Spring has sprung and with the new season signalling an end to winter, residents need to turn their attention to spring cleaning and home maintenance, according to Archicentre Australia.
The national architect’s advisory service says this is important for all homes as a well-maintained property makes for a healthy, happy and comfortable lifestyle, and enhances property value.
“This annual process is a must for all residents, including renters, owing to the health, safety and lifestyle benefits,” says Archicentre Australia director Peter Georgiev, “and is vital for those considering selling their property during the spring selling season.
“While many simple maintenance and spring cleaning tasks can and should be carried out by occupants, assistance should be sought from building professionals, such as architects, for assessment of constructional matters.

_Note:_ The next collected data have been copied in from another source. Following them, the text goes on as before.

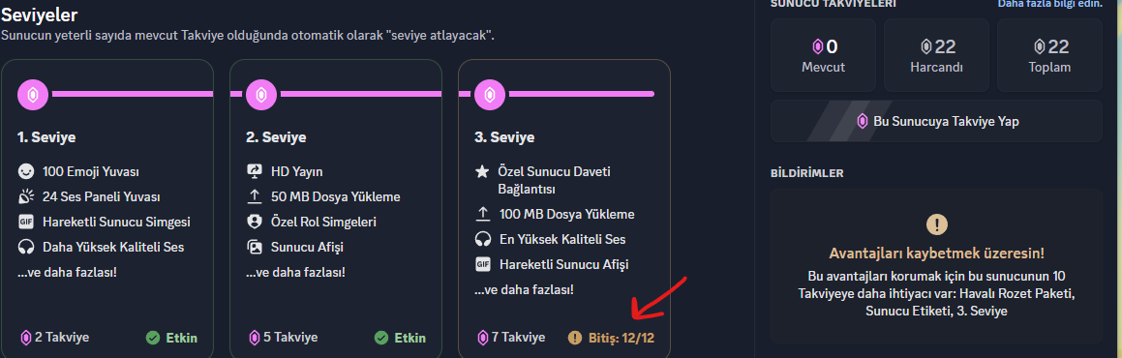Click the green check icon beside 5 Takviye
Image resolution: width=1122 pixels, height=358 pixels.
(381, 338)
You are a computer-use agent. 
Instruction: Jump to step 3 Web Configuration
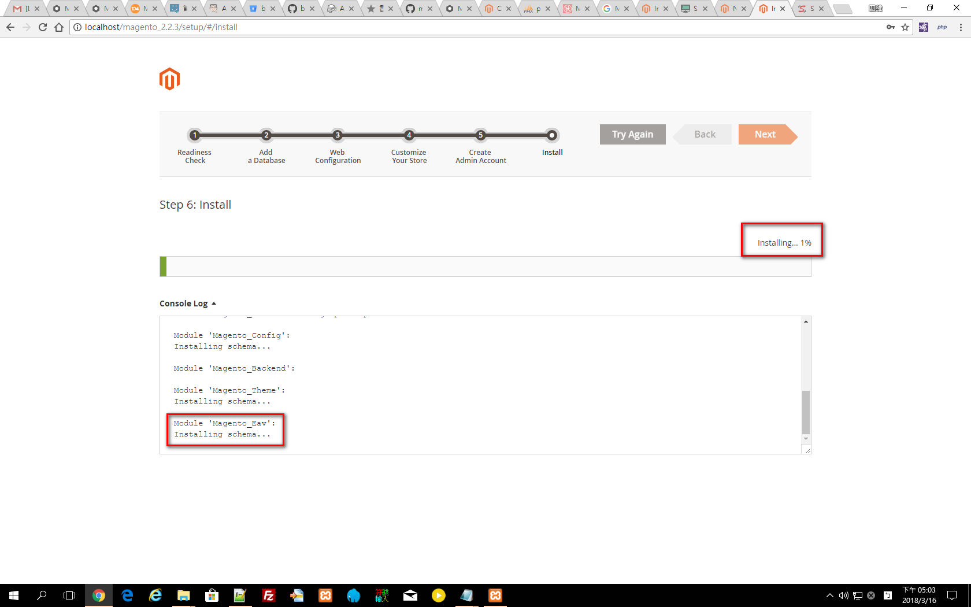(338, 135)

“Archicentre Australia has a residential Property Assessment service or an Architect’s Advice service that involves architects assessing properties for issues relating to footings/foundations and building conditions – that can better inform customers of their priorities relating to maintenance.

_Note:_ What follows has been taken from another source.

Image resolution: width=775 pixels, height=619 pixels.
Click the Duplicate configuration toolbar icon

This can extend to elements and finishes (floors, walls, ceilings, roofs), balconies, decks, stairs, fire protection measures, insulation, poor ventilation and dampness.
“There is also a Timber Pest Inspection service carried out by independent licensed timber pest inspectors, and it must be remembered that termites can occur in any area,” Peter Georgiev says.

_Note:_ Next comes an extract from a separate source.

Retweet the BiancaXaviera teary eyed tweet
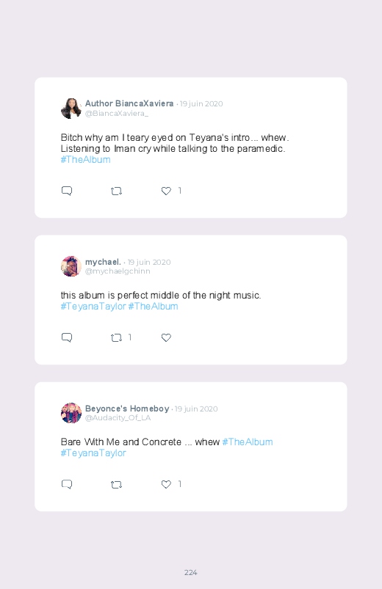Viewport: 382px width, 589px height. (x=116, y=191)
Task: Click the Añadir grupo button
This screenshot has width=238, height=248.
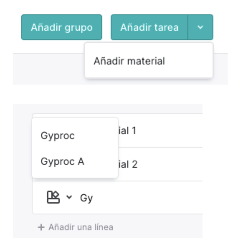Action: [x=62, y=27]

Many regular maintenance issues encountered in homes can be tackled by residents but if left untended can lead to more serious problems. For instance, smoke alarm batteries should be tested and batteries changed.
Surfaces inside and out should be cleaned and painted if necessary. Most plaster walls will crack in time but provided the footings and foundations are sound, often all that is required is to patch cracks when re-painting to improve appearances.
Brick homes should be checked for rising damp, which is caused by a breakdown of the damp-proof course brought on by old age or neglect of site levels, appropriate site drainage and subfloor ventilation. Be careful not to create external garden conditions that give rise to horizontal damp by covering sub-floor vents, or laying beds hard up against walls above the damp-proof course.
Reasonable air circulation must be maintained to prevent stale air, excessive humidity and condensation, all of which can affect health and cause materials to deteriorate.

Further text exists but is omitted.